Unicode is just 16 bit characters instead of 8 right? Wrong. That depends on the encoding. Wait what.

Unicode is a deep topic, but I think its important to know the basics. The apps we build will have an increasingly global audience that depend on Unicode to be able to read and write their native languages on a computer.

Plus we want to make sure people’s emoji display correctly. 😎👍

The Absolute Minimum Every Software Developer Absolutely, Positively Must Know About Unicode and Character Sets (No Excuses!)

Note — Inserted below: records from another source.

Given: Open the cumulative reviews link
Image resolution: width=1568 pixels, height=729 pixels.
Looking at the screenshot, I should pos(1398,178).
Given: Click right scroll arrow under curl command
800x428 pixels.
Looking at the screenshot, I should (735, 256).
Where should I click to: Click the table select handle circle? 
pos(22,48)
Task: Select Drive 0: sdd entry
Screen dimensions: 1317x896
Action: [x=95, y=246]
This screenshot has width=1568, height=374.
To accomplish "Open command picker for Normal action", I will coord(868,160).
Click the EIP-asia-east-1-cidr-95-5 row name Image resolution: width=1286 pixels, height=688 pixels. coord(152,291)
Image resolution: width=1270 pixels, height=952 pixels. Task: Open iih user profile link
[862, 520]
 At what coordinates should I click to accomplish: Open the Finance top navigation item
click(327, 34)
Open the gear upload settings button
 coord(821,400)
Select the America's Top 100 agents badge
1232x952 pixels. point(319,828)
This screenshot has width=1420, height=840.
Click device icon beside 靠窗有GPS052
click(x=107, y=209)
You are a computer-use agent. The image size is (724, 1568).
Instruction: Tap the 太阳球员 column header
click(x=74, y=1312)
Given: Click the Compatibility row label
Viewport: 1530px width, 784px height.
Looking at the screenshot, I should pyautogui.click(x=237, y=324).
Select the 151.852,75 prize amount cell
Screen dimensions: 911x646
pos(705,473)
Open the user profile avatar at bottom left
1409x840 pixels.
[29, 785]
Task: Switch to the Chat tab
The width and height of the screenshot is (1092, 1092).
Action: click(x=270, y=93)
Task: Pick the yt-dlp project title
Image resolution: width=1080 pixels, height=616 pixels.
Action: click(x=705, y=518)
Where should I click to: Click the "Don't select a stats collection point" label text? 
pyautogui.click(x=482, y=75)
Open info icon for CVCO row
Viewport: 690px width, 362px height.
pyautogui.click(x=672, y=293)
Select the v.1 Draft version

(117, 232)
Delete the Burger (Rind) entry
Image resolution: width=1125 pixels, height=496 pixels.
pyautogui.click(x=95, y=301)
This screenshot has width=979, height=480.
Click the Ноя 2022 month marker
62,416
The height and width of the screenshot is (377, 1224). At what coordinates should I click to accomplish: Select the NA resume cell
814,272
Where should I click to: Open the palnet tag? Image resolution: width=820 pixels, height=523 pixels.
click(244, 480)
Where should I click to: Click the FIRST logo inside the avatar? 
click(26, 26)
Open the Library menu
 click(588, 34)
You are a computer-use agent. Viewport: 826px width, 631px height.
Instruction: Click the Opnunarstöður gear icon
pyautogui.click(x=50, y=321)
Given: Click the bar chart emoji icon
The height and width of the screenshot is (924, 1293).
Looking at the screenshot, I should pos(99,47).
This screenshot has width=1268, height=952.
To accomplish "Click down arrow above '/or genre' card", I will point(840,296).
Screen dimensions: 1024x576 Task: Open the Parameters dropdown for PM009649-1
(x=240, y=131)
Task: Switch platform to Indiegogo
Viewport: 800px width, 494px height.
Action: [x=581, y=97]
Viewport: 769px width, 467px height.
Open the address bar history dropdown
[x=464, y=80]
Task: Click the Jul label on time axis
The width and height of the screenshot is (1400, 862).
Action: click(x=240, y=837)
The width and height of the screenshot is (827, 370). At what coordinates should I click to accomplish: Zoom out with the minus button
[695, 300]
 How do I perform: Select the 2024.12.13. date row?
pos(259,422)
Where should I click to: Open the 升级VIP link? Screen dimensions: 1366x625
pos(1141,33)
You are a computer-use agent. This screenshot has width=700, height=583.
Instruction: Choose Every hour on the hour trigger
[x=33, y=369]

http://www.joelonsoftware.com/articles/Unicode.html

This is a really helpful, though a bit dated, article that gives the historical background around the development of Unicode and what the difference between things like ASCII and LATIN-1 and UTF8 are. I’m sure these are all things you’ve heard of, but if you’re like me, they’re kinda fuzzy and interrelated and orthogonal to the problems I really want to solve so why can’t the runtime just figure it out for me…

The long and short of Unicode is that you can’t think a character directly maps to a particular bit sequence in memory or on disk. A Unicode character is just a number. How that number is translated (i.e. encoded) to a bit sequence is up to the program.

I wanna raise a comment on this statement though:

It does not make sense to have a string without knowing what encoding it uses. You can no longer stick your head in the sand and pretend that “plain” text is ASCII.

This is certainly true in languages like C where string is really just a pointer to a block of memory (char*). In .NET, a string is internally encoded in UTF-16, which (usually) uses 2 bytes to encode each character.

His advice, is however, valid when you’re working with a byte[] representation of text, such as in a Stream. If you want to load that data into C# string instances so you can do nice string things with it, you need to know what encoding the underlying data is in. That will tell you (or the runtime) how to translate the bytes into UTF-16 for the string instance. That’s why the constructors for classes like StreamReader take an Encoding

UTF-8: it’s what strings are made of

https://blog.jcoglan.com/2014/06/17/utf-8-its-what-strings-are-made-of/

This is a pretty interesting and geeky deep dive into how the UTF-8 encoding actually works. UTF-8, as alluded to a bit in Joel’s article, is a variable length encoding, which means that any given Unicode code point (character) might be encoded in 1, 2, 3 or 4 bytes. For example, the letter A has code point 65, which nicely fits in 1 byte. But others have code points in the thousands: these don’t fit in one byte and will have their value split out over multiple.

James does a great job explaining a bit about how this dark magic works.

UTF-8 Everywhere

http://utf8everywhere.org/

UTF-8 is largely regarded as the best encoding for documents that have to be shared over the internet. It has very wide device support, and has the nice benefit of being backwards compatible with ASCII: existing ASCII documents will open just fine in a UTF-8 reader.

This site argues that you should create every document in UTF-8 to maximize interoperability.

Our goal is to promote usage and support of the UTF-8 encoding and to convince that it should be the default choice of encoding for storing text strings in memory or on disk, for communication and all other uses. We believe that our approach improves performance, reduces complexity of software and helps prevent many Unicode-related bugs. We suggest that other encodings of Unicode (or text, in general) belong to rare edge-cases of optimization and should be avoided by mainstream users.

Following this recommendation is a little more complicated in .NET though.

The creators of .NET opted to go with UTF-16 instead as that was pretty much Window’s native string type. UTF-16 meant that users could do work with existing Windows technologies though things like COM interop without expensive marshalling of string data back and forth between different encodings.

For this reason, utility methods like File.WriteAllText create UTF-16 files. If you’re intending to share that file over the internet or with other operating systems, consider using an overload that takes an Encoding.